Çiller, koalisydaha sonrasında bahsetmiş olduğu dönemin dışişleri bakanıyla içinde gerçekleşen bir diyaloğu anlattı: “Bir gün ‘niçin muhalefetle birlik olup bunu engellediniz’ diye sordum. ‘Benim size karşı bir husumetim olmaz. Ben sol bir partinin mensubuyum ama bu karar bize yaramazdı. Bu karar sağa yarardı.”

AYM süreci

“Türk Telekom 2006-2021 tarihleri içinde devlete toplam 15,6 milyar dolar gelir sağladı”

Köşe yazarı Ali Saydam dün kaleme aldığı yazısında Türk Telekom’un özelleştirilme bedelinin, halka arzı ve temettü gelirleri de hesaba katıldığında 2006-2021 tarihleri içinde devlete toplam 15,6 milyar dolar gelir sağladığını belirtti.

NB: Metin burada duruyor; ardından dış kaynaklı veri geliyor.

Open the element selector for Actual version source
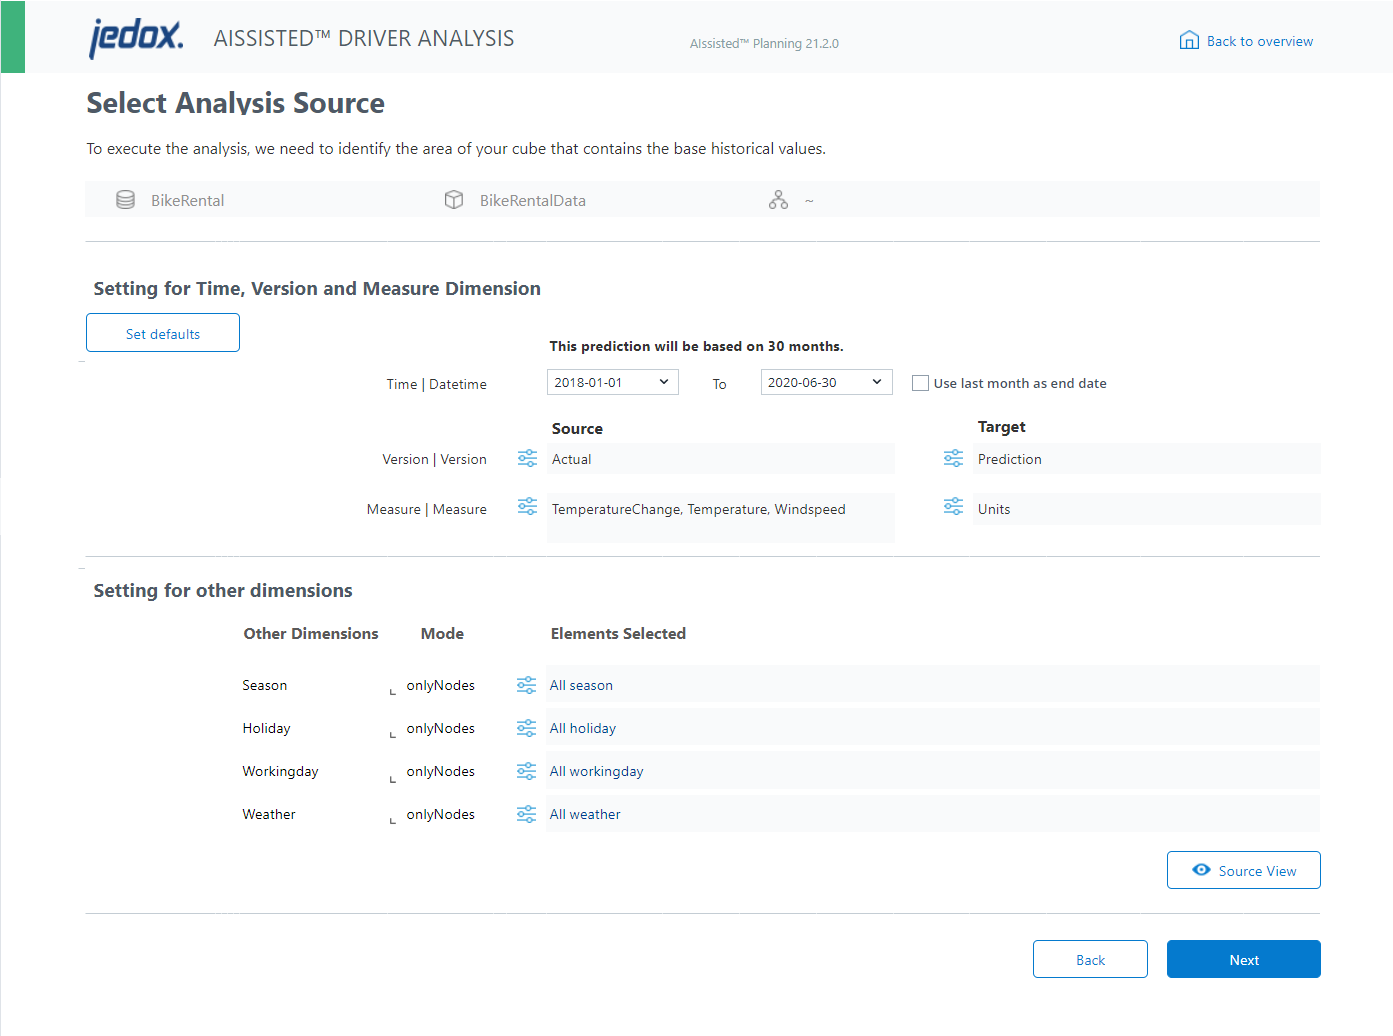Screen dimensions: 1393x1036 pos(527,458)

Bu 15,6 milyar doların açılımını da değinen Saydam, “Türk Telekom’un yüzde 55 hissesi, yüzde 20’si peşin ve kalanı 5 yıl vade (yıllık LIBOR + 2,5 faiz) olmak üzere 6,55 milyar dolar bedel karşılığı özelleştirilmiş. Ojer Telekomünikasyon A.Ş.’nin hisse satışına ait bakiyeyi erken ödeyerek borcunun tamamını kapatmasıyla 2005-2007 döneminde devletin kasasına 7,06 milyar dolar girmiş.

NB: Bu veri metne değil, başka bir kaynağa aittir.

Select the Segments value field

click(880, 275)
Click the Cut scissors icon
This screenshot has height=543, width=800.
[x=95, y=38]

Özelleştirmeden daha sonra, 2008 yılında, devletin Türk Telekom’da kalan yüzde 45 hissesinden yüzde 15’lik kısmı halka arz etmesiyle Hazine’ye bu kez de 1,7 milyar dolar nakit girişi olmuş. Türk Telekom’un temettü gelirleri diğer ortaklar gibi hissesi oranında Hazine’ye ödenmiş.


Hazine, Türk Telekom’dan 2006-2021 tarihleri içinde toplam 6,9 milyar dolar almış. Bundan daha sonrası için de TVF’nin, demode bir kamu kuruluşu gibi, Türk Telekom hisselerinin tamamını ebediyen elinde tutmayacağını anlıyoruz Nereden mi? TVF’nin ‘varlık niçini’nden Bilindiği gibi TVF’nin amacı, bünyesindeki varlıkların değerini en üst seviyeye çıkarmak, yurt arasındaki stratejik yatırımlara sermaye sağlamak, Türkiye’deki şirketlerden bölgesel ve küresel liderler çıkmasına destek olmak, finansal piyasaların iyileşmesine katkıda bulunmak şeklinde tanımlanmaktadır.

Türk Telekom, özelleştirme daha sonrası önemli bir yapısal dönüşümden geçmiş ve gelir çeşitlendirmesini tamamlamıştır. esasen özelleştirmede hedeflenen en önemli amaçlardan biri de bu yapısal dönüşümün tamamlanmasıydı. 2005 yılında gelirlerinin yüzde 83’ünü Sabit Ses kolundan üreten Türk Telekom’un 2021 sonu itibarıyla satış gelirleri ağırlıklı olarak Mobil (yüzde 34), Sabit Genişbant (yüzde 31), Sabit Ses (yüzde 8) ve Kurumsal Veri (yüzde 7) segmentlerinden oluşmuş. Yani, telekom sektörü oyuncuları içinde gelir ve abone dağılımı bakımından sağlıklı ve kuvvetli bir pozisyonundaki yüksek teknoloji şirketine dönüşmüş.”

Haber Sitelerinden Alıntı Yapılmıştır.